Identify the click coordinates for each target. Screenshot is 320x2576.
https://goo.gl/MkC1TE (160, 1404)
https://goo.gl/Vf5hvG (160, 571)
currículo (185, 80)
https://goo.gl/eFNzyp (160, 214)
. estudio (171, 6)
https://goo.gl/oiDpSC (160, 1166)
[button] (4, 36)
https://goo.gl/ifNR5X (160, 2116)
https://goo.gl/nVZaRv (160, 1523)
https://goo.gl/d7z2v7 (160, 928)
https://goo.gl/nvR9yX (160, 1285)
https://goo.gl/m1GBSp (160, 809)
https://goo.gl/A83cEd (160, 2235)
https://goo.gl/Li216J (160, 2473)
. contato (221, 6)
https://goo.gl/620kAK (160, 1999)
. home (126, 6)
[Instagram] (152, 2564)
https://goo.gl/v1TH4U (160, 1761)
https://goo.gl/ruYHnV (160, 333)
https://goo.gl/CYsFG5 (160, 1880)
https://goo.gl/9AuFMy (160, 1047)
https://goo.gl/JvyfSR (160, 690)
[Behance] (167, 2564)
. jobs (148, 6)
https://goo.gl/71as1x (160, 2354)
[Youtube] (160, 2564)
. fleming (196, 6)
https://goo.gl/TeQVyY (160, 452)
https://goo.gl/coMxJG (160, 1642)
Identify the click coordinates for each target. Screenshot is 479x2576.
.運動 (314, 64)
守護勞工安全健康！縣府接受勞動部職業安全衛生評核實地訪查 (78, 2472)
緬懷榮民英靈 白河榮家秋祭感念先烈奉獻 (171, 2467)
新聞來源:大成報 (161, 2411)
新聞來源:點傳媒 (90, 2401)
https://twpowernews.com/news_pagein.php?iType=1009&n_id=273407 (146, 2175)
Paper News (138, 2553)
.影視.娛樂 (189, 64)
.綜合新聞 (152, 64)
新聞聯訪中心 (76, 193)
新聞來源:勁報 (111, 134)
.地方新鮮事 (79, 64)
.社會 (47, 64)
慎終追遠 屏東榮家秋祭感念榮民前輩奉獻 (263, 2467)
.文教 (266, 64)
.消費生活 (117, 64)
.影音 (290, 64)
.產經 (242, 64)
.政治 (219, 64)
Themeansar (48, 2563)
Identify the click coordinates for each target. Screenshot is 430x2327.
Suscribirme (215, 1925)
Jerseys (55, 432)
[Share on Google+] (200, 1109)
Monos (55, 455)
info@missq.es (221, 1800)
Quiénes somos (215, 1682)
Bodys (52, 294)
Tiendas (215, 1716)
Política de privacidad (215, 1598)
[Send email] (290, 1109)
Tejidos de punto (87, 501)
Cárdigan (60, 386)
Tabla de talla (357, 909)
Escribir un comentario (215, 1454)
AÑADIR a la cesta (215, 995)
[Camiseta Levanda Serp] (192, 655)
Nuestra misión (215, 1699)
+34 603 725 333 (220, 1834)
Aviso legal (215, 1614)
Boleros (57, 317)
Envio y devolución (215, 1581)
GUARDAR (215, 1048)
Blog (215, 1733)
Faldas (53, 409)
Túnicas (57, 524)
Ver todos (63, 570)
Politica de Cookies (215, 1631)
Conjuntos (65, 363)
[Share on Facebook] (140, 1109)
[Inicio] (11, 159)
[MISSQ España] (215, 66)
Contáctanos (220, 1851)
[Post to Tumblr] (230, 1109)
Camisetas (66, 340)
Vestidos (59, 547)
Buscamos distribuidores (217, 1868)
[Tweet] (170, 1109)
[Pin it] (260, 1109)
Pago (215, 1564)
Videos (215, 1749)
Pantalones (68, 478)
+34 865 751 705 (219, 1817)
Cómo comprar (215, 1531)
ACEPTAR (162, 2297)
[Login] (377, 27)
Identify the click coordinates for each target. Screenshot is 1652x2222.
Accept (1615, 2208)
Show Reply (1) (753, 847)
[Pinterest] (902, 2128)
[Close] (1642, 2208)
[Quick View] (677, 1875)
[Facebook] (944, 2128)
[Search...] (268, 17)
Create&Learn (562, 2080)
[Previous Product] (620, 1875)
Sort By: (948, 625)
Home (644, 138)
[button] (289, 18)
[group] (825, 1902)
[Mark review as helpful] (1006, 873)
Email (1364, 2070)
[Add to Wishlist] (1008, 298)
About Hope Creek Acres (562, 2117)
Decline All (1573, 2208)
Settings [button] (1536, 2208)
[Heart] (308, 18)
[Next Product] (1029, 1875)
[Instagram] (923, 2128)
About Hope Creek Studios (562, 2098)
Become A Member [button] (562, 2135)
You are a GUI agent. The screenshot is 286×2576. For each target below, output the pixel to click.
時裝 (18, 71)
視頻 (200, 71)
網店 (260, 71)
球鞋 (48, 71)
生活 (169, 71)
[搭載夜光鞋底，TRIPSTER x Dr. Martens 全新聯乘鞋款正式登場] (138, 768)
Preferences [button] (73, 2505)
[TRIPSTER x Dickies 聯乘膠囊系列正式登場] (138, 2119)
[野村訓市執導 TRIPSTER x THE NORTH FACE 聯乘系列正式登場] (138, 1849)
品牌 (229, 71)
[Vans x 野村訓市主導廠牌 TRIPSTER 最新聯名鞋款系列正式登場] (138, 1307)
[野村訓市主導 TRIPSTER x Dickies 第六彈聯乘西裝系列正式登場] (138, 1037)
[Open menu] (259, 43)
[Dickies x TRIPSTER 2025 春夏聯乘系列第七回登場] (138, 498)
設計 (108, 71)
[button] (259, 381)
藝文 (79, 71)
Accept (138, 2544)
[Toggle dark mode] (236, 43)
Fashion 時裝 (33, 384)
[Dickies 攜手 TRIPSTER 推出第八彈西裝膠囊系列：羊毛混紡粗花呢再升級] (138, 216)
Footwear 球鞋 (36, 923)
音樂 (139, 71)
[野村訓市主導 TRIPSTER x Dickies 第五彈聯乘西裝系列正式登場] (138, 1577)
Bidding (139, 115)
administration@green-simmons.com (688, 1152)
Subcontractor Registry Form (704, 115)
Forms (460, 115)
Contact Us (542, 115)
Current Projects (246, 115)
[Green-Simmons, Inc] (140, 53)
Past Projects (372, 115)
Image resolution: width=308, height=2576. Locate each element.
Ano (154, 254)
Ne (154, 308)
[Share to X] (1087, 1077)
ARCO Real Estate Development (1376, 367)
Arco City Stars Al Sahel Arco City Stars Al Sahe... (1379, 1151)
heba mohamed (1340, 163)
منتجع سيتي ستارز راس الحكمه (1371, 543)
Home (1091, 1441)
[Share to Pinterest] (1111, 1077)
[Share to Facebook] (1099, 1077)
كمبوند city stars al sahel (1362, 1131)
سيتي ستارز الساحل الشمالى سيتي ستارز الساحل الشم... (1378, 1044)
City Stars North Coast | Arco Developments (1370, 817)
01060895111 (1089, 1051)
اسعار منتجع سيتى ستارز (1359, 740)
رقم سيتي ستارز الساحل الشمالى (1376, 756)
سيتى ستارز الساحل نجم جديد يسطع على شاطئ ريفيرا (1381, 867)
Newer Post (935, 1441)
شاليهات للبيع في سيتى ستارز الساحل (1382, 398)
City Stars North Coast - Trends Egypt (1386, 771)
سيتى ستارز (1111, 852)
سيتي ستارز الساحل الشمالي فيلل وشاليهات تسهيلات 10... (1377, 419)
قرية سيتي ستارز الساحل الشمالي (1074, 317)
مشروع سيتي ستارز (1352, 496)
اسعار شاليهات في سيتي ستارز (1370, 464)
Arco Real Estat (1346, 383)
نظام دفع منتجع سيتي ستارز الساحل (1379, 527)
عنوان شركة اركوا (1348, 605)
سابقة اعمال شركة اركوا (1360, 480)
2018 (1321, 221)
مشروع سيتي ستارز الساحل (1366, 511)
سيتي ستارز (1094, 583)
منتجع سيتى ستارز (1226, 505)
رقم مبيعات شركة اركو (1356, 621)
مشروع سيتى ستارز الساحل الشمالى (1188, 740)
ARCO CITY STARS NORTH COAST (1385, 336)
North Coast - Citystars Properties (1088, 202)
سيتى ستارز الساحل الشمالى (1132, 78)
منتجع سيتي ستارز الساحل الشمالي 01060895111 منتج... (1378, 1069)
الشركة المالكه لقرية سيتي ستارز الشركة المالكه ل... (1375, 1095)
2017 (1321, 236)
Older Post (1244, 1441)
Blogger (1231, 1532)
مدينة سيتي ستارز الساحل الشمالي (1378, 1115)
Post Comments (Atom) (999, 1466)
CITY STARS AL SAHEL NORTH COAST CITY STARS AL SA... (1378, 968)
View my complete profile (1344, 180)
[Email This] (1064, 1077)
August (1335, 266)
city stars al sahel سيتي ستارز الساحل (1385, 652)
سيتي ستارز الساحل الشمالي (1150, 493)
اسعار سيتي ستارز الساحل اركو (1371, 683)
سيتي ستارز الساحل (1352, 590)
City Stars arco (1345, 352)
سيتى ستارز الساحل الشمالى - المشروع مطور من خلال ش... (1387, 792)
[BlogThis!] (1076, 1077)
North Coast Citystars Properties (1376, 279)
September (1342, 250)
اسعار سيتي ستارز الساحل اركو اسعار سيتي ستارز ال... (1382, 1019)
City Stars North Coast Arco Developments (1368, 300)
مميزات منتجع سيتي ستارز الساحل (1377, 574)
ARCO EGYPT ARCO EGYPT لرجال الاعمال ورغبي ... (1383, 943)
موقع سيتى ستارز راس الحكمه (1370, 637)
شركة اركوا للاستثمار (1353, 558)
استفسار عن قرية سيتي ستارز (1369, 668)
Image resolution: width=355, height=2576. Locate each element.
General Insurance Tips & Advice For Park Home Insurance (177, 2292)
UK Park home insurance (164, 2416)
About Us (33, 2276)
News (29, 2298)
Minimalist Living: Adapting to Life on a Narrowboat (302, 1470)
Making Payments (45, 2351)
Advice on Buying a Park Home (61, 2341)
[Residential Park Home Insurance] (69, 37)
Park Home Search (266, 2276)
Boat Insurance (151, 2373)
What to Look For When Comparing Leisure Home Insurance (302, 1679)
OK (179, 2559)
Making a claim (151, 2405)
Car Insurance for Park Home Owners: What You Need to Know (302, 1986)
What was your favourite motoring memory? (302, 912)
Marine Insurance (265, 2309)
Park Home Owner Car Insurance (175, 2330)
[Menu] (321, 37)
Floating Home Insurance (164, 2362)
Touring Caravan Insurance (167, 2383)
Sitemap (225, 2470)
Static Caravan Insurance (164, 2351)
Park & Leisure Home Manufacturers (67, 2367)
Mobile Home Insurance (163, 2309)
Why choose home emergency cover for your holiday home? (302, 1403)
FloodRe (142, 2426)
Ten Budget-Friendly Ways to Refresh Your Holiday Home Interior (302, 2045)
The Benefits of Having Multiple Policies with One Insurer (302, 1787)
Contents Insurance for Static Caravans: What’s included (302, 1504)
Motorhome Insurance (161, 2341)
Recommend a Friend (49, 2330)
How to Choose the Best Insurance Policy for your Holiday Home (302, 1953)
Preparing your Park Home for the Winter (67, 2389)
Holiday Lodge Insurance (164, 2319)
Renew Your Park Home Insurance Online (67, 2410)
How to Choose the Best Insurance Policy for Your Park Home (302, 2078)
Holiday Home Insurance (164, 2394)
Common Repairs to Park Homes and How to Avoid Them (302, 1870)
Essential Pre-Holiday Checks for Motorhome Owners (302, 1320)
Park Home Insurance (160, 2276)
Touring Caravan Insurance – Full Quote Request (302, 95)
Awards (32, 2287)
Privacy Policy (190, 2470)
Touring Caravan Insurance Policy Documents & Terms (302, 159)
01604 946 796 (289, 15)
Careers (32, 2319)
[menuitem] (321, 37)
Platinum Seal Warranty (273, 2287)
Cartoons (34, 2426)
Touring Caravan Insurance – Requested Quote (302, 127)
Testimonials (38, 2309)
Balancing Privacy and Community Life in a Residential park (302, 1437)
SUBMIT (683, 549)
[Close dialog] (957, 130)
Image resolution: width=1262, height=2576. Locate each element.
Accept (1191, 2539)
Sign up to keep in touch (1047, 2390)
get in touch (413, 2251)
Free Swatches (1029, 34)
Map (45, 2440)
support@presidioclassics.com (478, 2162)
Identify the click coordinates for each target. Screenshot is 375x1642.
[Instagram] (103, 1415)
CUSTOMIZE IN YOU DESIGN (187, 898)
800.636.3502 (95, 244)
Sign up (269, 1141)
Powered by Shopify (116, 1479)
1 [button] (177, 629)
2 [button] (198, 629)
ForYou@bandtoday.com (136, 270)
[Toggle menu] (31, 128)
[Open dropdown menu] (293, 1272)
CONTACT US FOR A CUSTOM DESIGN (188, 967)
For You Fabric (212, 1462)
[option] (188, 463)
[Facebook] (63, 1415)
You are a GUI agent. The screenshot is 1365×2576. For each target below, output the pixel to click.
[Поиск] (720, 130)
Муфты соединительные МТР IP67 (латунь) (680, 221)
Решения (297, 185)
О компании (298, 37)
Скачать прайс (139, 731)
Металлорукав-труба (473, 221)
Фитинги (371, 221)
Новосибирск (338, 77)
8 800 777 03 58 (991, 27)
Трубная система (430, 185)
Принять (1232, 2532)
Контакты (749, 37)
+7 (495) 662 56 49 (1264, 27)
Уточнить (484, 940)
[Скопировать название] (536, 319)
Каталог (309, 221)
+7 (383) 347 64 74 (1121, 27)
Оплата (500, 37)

PROBLEM TO WORK ON: Copy out every line of the material above that mentions the word "agent".

YOUR RESPONSE:
You are a GUI agent. The screenshot is 286×2576. For each target below, output the pixel to click.
You are a GUI agent. The screenshot is 1365×2576. For each target below, output the pixel to click.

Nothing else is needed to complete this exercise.